Questo non sarebbe stato possibile senza un degno compagno di ballo: Valerio Mastandrea nell’imperscrutabilità del suo volto riesce a restituire la ruvida ignoranza di Ivano, i suoi disturbi post traumatici, l’impetuosa prepotenza maschile.
Rinascere forti
Ma se il rapporto uomo-donna è disfunzionale e tutt’altro che paritario (e anche la giovane Marcella ne farà esperienza), quello tra donne è la vera linfa che dona respiro alla narrazione, lo vediamo al mercato colmo di voci e odori dove lavora l’amica di Delia, Marisa (Emanuela Fanelli). Le due si confidano, riprendono fiato, si concedono di ridere nonostante tutto. I loro momenti sono così veri da convincerci a credere a quelle risate, distendono la paura e alleviano il senso di povertà. Insistendo su questo la regista non lascia spazio al dubbio: salvarsi insieme è ancora possibile. Più ora che nel 1946.

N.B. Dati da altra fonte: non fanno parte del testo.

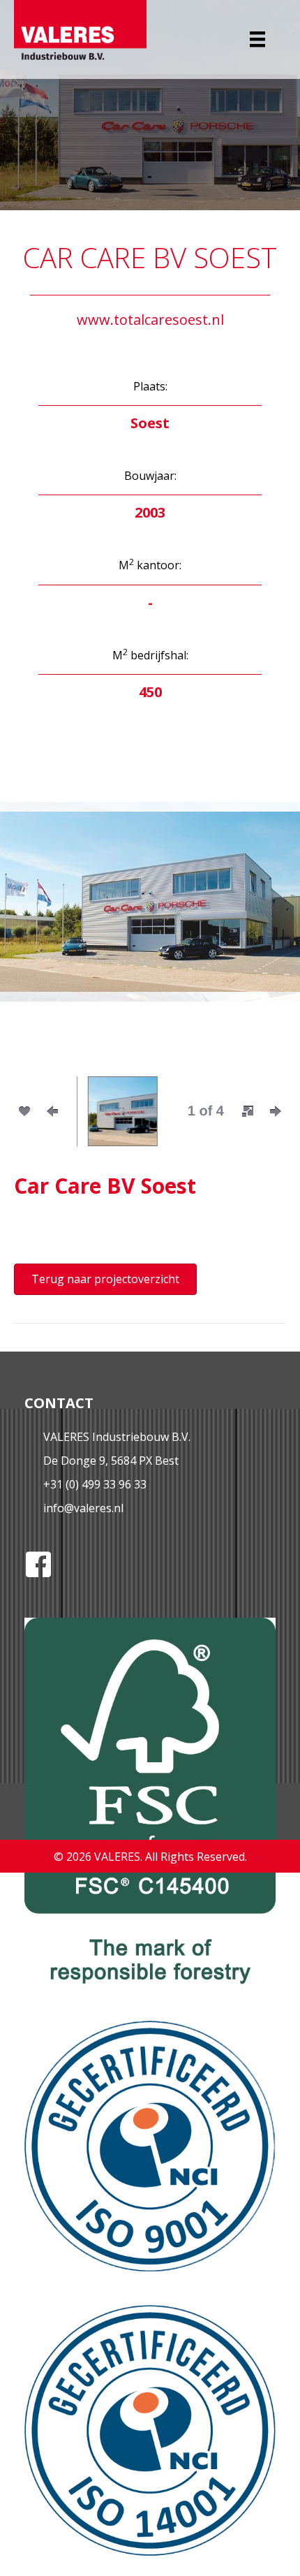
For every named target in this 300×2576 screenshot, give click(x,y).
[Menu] (257, 39)
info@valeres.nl (83, 1508)
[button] (35, 921)
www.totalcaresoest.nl (150, 319)
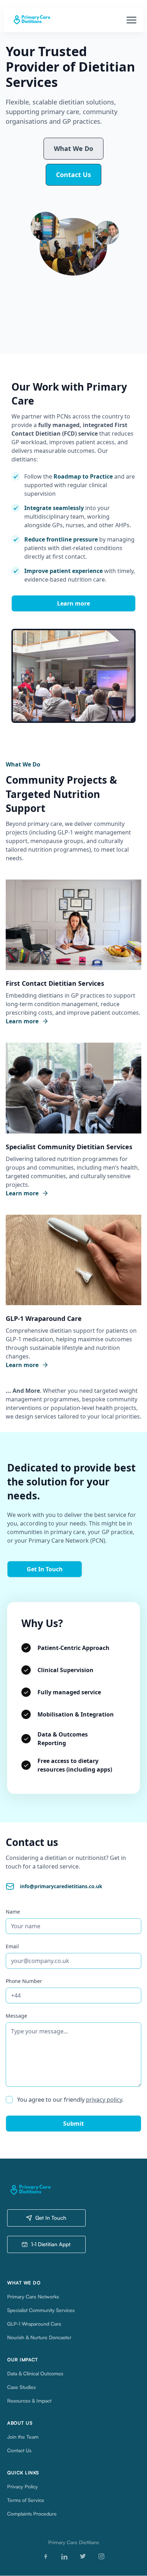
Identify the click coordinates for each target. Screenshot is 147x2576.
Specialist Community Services (41, 2310)
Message (16, 2015)
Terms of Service (25, 2500)
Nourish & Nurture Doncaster (39, 2337)
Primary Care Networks (33, 2296)
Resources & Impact (29, 2401)
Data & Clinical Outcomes (35, 2373)
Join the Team (23, 2437)
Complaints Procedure (32, 2514)
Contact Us (19, 2450)
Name (13, 1911)
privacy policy (104, 2100)
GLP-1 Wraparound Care (34, 2324)
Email (12, 1946)
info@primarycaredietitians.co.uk (61, 1886)
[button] (131, 20)
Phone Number (24, 1981)
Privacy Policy (22, 2486)
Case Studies (21, 2387)
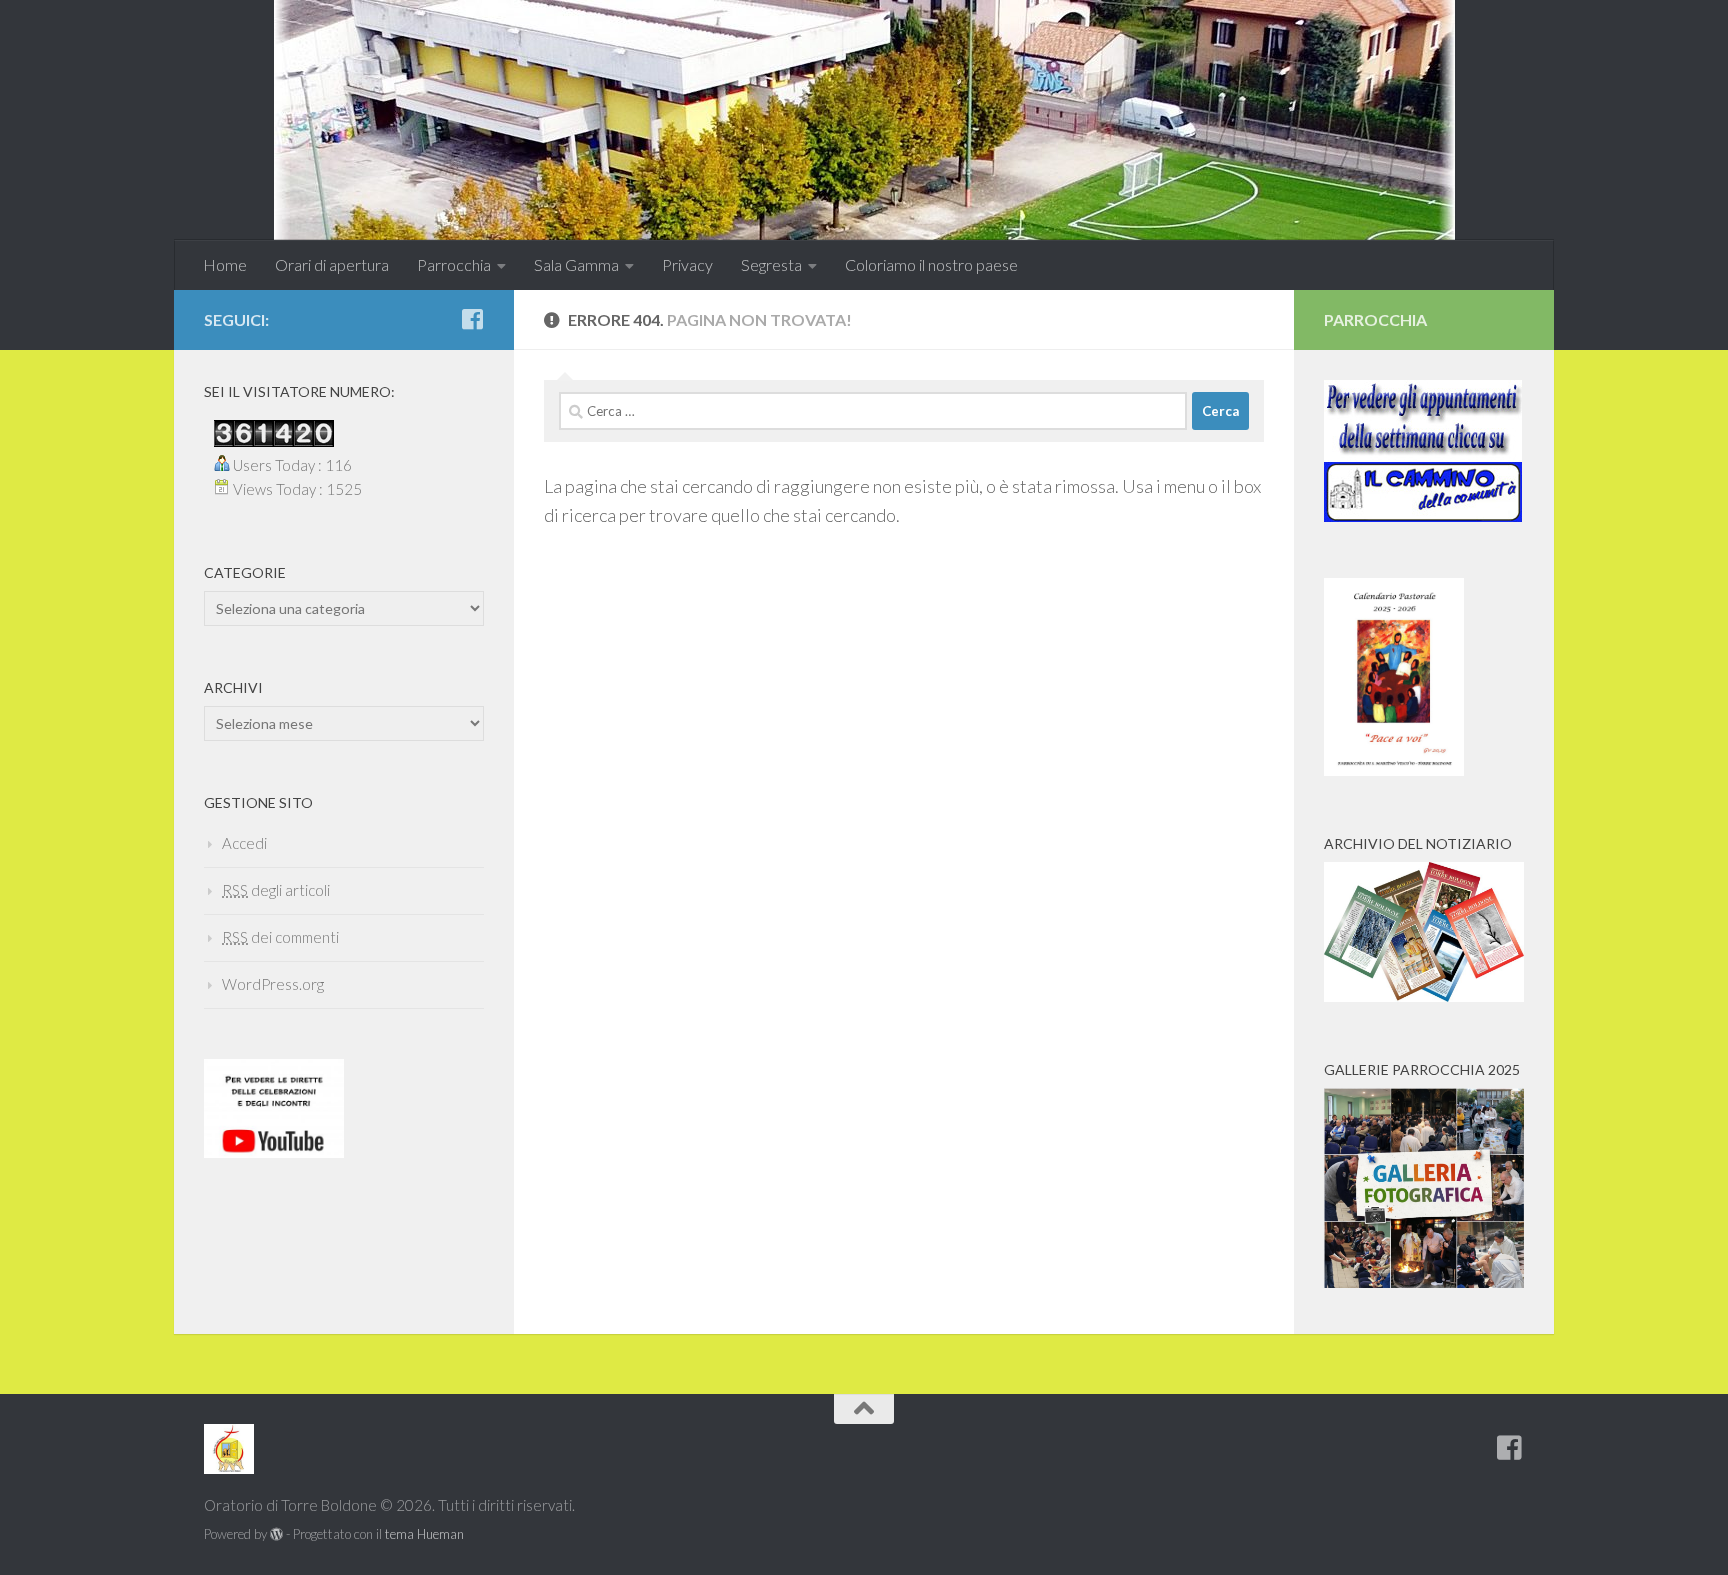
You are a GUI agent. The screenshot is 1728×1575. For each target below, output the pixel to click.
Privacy (687, 264)
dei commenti (280, 937)
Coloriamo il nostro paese (931, 264)
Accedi (244, 843)
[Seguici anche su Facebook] (472, 319)
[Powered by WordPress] (276, 1534)
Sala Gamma (576, 264)
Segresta (771, 264)
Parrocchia (454, 264)
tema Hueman (424, 1534)
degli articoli (276, 890)
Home (225, 264)
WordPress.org (273, 984)
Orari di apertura (332, 264)
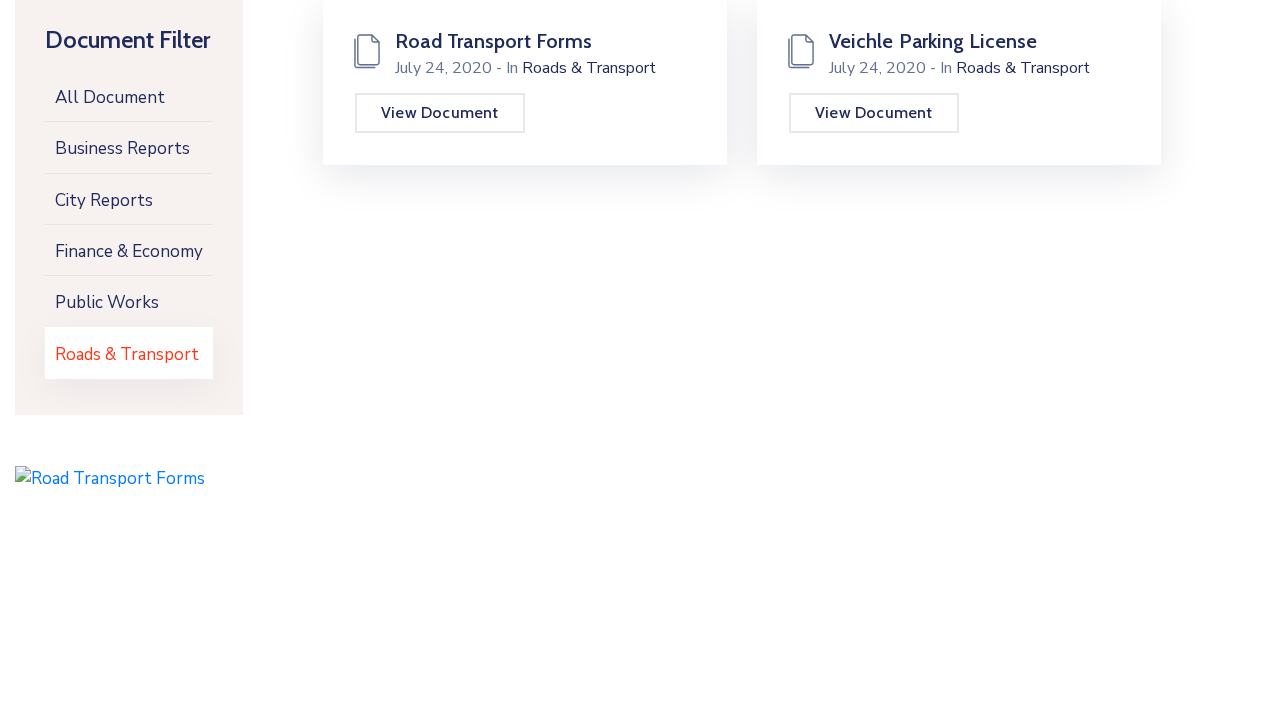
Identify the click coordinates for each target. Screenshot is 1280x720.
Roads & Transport (127, 354)
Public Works (107, 302)
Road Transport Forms (493, 41)
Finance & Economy (129, 251)
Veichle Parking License (933, 41)
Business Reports (122, 148)
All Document (110, 97)
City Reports (104, 200)
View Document (440, 112)
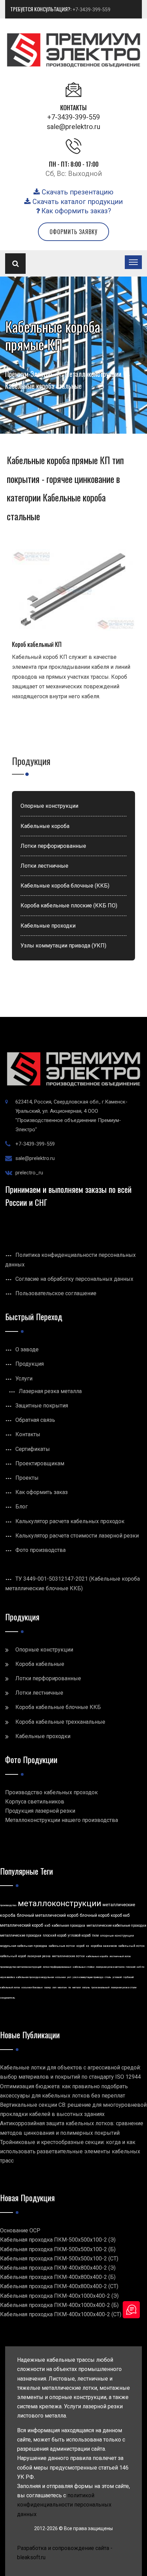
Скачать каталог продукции (77, 201)
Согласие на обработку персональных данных (74, 1279)
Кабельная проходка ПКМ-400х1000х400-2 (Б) (59, 2305)
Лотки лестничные (44, 866)
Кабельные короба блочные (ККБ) (65, 885)
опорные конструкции (117, 1935)
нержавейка (7, 1977)
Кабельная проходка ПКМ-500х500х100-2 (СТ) (59, 2258)
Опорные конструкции (49, 806)
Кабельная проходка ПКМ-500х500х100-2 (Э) (58, 2239)
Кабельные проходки (48, 925)
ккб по (140, 1966)
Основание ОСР (20, 2230)
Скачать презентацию (76, 192)
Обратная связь (35, 1420)
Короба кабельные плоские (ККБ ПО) (69, 905)
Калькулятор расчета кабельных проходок (69, 1521)
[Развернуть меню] (133, 262)
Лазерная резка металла (50, 1391)
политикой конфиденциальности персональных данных (64, 2504)
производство (8, 1905)
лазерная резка (39, 1956)
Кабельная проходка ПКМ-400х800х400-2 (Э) (58, 2268)
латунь (86, 1987)
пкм (95, 1935)
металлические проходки (20, 1935)
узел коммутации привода (87, 1977)
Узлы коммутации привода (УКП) (63, 945)
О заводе (27, 1349)
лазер (47, 1987)
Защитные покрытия (41, 1405)
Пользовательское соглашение (55, 1293)
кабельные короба (97, 1956)
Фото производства (40, 1550)
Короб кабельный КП (37, 644)
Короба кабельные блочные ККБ (58, 1707)
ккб (47, 1925)
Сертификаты (32, 1449)
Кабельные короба (45, 826)
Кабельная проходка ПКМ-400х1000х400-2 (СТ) (60, 2314)
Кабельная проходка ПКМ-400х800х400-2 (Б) (58, 2277)
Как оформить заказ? (75, 211)
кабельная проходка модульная (35, 1977)
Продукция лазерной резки (40, 1811)
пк (69, 1987)
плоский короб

Marisa infatti, nonostante abbia un rapporto diverso con suo marito, e per questo non riesca a capire perché Delia non si liberi dalla sua gabbia, risponde comunque ad un pensiero imperante che pervade tutta la società, uomini e donne comprese. Lasciare la casa e i figli non è una possibilità, come non lo è girare le spalle al proprio uomo, violento o meno che sia.
Epilogo
E non ho scudi per proteggermi né armi per difendermi
A bocca chiusa, Daniele Silvestri
Né caschi per nascondermi o santi a cui rivolgermi
Ho solo questa lingua in bocca
E forse un mezzo sogno in tasca
E molti, molti errori brutti
Io però li pago tutti
Una lettera misteriosa arriva a Delia, protetta dal silenzio della portinaia e conservata di nascosto da Ivano. Fino alla fine pensiamo che la donna voglia fuggire con Nino, il suo amore perduto che sta per trasferirsi al nord. Ma il “domani” del titolo ha un altro senso, molto più profondo ed evocativo, che inizia da una scelta.
Attuale, poetico e intelligente, C’è ancora domani è una sorpresa che lascia con la promessa di continuare la rivoluzione, e qualche lacrima per Delia e le donne che ci hanno preceduto.